Source records
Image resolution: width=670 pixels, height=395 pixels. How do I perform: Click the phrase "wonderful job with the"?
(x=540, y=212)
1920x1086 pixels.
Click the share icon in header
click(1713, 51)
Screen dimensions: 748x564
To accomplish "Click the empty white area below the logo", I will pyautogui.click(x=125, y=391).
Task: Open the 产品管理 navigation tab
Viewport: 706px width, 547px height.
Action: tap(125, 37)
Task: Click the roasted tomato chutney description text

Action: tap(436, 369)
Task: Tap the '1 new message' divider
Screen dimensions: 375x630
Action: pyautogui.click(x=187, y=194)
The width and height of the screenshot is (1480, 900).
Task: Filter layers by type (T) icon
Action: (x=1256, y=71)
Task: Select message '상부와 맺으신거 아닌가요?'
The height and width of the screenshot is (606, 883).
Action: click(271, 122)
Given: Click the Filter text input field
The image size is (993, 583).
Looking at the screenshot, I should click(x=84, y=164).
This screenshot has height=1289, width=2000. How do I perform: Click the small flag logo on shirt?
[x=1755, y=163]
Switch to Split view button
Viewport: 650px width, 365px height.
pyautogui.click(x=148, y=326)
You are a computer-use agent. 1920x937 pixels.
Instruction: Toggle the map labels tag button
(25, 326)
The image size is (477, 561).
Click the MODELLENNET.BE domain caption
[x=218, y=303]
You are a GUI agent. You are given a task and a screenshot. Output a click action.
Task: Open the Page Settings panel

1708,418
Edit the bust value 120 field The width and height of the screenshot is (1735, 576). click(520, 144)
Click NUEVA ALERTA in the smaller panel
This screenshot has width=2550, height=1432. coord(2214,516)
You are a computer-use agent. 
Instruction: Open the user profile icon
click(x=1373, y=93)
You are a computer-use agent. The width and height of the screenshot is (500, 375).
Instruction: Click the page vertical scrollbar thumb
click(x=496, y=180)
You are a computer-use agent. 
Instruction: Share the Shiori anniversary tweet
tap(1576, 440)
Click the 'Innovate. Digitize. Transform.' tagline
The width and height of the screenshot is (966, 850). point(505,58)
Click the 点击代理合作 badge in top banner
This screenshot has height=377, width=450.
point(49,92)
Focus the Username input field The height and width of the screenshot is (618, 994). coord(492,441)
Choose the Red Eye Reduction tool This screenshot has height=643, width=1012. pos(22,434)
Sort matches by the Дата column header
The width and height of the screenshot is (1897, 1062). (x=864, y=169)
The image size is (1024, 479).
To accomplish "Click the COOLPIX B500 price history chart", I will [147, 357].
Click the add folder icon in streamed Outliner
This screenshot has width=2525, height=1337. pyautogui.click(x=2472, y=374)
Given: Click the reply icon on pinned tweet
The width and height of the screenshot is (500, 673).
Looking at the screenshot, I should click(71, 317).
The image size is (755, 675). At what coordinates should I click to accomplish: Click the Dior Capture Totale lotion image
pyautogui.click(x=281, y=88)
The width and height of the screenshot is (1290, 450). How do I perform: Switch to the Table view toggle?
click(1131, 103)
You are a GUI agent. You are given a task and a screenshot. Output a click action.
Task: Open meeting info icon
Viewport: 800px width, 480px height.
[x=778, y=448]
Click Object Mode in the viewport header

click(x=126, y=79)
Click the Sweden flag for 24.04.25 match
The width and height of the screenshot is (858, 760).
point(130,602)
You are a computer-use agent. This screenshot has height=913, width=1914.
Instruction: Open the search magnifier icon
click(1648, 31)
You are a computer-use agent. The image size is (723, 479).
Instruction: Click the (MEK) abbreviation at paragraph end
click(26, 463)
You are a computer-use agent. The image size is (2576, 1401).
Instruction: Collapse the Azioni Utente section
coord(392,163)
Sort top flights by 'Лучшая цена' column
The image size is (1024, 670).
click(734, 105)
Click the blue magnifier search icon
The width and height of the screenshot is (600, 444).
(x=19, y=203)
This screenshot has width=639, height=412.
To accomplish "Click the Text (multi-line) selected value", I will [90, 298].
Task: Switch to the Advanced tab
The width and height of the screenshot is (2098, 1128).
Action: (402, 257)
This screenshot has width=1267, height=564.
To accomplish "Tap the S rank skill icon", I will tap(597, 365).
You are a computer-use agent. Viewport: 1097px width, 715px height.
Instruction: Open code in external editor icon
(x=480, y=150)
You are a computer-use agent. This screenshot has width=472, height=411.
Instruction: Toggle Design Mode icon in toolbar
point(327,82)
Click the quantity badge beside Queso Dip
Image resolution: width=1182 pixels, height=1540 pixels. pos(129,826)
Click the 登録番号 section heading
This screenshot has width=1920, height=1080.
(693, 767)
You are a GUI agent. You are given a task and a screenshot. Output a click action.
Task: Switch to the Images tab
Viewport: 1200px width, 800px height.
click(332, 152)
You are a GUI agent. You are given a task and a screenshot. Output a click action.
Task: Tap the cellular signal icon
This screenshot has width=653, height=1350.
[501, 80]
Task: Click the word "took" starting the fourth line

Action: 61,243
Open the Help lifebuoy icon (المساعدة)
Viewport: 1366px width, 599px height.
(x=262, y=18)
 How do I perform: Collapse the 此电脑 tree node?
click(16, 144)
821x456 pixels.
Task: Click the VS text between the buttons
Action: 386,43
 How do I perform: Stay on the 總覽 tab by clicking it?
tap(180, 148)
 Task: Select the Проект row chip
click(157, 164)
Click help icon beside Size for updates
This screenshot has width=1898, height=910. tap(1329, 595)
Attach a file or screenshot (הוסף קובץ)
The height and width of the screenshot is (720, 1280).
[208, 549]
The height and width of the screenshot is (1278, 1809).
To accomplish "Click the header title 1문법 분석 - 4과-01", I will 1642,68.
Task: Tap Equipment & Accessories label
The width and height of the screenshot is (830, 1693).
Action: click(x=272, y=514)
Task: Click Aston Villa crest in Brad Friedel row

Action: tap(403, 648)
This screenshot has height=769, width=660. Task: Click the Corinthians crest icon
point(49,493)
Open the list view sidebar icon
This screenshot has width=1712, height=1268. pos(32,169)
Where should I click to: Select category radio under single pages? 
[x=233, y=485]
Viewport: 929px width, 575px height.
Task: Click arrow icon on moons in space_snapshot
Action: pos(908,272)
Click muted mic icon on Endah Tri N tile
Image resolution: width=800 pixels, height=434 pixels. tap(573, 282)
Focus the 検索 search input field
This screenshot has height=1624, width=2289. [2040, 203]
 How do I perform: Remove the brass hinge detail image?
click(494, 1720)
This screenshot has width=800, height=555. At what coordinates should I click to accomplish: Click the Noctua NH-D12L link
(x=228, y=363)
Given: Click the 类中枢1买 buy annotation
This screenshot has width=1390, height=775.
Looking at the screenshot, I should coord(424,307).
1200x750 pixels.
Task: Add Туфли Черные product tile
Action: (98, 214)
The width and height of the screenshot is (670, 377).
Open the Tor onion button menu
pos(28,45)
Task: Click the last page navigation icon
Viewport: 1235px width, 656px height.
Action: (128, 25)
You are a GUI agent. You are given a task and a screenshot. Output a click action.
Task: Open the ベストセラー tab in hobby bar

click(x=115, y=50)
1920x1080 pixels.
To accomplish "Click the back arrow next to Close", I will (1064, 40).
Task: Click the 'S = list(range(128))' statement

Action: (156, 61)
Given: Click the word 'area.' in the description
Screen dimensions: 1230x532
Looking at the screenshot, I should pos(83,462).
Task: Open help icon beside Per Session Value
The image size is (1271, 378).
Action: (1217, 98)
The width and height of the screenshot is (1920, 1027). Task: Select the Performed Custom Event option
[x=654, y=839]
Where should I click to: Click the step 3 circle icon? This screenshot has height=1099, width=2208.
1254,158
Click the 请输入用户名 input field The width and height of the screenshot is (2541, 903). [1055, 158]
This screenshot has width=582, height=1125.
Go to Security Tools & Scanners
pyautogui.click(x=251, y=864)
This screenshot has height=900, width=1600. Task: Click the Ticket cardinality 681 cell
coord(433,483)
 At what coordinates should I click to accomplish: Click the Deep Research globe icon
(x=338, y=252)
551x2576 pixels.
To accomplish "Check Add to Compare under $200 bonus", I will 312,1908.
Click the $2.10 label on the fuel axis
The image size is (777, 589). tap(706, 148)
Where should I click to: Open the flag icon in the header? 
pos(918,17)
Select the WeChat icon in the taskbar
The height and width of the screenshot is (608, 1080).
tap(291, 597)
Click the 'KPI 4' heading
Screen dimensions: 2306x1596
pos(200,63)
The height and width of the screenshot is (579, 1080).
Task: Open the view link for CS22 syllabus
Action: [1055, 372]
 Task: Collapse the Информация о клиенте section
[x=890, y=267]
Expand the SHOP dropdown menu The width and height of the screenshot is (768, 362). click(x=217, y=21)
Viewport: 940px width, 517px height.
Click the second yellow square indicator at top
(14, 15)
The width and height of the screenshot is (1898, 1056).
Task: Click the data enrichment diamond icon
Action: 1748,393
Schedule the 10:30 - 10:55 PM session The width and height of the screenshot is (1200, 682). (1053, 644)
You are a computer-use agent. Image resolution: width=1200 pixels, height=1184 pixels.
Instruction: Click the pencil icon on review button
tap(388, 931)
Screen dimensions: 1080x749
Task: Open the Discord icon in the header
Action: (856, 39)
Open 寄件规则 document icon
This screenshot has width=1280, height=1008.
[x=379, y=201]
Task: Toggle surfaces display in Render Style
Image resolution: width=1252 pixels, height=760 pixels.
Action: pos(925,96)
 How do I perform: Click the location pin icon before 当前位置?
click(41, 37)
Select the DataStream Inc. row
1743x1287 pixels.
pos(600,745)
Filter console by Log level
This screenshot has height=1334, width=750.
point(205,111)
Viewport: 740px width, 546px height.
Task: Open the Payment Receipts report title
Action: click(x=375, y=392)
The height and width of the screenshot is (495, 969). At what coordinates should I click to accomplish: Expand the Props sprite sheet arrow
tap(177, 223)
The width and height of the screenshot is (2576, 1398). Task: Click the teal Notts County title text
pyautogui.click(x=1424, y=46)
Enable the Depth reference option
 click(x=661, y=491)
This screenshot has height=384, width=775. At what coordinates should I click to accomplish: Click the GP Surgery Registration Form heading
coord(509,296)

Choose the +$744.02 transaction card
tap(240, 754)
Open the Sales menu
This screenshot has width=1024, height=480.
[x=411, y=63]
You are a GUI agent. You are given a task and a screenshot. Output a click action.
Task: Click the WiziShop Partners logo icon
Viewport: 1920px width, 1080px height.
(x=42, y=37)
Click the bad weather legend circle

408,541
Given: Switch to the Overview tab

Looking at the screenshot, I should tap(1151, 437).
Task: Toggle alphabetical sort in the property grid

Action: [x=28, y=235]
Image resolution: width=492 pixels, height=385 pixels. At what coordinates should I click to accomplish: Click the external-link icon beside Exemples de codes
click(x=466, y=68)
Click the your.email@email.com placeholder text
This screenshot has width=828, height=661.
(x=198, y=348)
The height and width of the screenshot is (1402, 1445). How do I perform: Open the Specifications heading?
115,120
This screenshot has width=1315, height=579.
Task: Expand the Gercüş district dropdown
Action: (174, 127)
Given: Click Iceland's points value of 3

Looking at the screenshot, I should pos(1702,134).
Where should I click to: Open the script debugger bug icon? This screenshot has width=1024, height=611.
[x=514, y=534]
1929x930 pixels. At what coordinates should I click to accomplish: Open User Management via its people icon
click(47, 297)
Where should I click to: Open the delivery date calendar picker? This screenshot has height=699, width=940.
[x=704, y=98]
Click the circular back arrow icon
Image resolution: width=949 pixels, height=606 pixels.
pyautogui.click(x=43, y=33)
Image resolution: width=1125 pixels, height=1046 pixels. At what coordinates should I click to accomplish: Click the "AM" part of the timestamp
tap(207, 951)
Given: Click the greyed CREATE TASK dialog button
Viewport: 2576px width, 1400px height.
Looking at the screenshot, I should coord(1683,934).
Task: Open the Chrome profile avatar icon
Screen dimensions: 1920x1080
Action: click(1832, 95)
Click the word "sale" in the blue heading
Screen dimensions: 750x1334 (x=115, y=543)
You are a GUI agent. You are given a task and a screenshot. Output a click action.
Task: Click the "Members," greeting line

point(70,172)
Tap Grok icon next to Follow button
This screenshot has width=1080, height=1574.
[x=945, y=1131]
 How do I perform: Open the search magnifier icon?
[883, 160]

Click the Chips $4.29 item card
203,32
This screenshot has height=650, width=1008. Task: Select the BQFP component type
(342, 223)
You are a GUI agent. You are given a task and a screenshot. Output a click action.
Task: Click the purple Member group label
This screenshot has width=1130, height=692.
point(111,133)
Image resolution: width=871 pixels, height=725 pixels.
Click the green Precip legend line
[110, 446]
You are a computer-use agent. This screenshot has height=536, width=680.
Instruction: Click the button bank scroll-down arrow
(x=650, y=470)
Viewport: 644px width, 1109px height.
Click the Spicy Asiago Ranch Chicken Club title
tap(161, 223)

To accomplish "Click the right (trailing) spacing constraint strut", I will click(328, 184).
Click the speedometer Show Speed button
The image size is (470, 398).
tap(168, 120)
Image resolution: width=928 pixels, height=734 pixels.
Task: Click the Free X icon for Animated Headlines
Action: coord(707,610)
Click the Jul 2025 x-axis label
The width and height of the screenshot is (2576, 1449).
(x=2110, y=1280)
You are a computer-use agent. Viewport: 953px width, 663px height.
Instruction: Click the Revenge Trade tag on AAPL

**Task to carry out**
Copy out the lines of the records above word for word, starting with the line that contains "How do I perform: Open the search" and going on through the line that contains "(x=650, y=470)".

**Written response**
 How do I perform: Open the search magnifier icon?
[883, 160]

Click the Chips $4.29 item card
203,32
This screenshot has height=650, width=1008. Task: Select the BQFP component type
(342, 223)
You are a GUI agent. You are given a task and a screenshot. Output a click action.
Task: Click the purple Member group label
This screenshot has width=1130, height=692.
point(111,133)
Image resolution: width=871 pixels, height=725 pixels.
Click the green Precip legend line
[110, 446]
You are a computer-use agent. This screenshot has height=536, width=680.
Instruction: Click the button bank scroll-down arrow
(x=650, y=470)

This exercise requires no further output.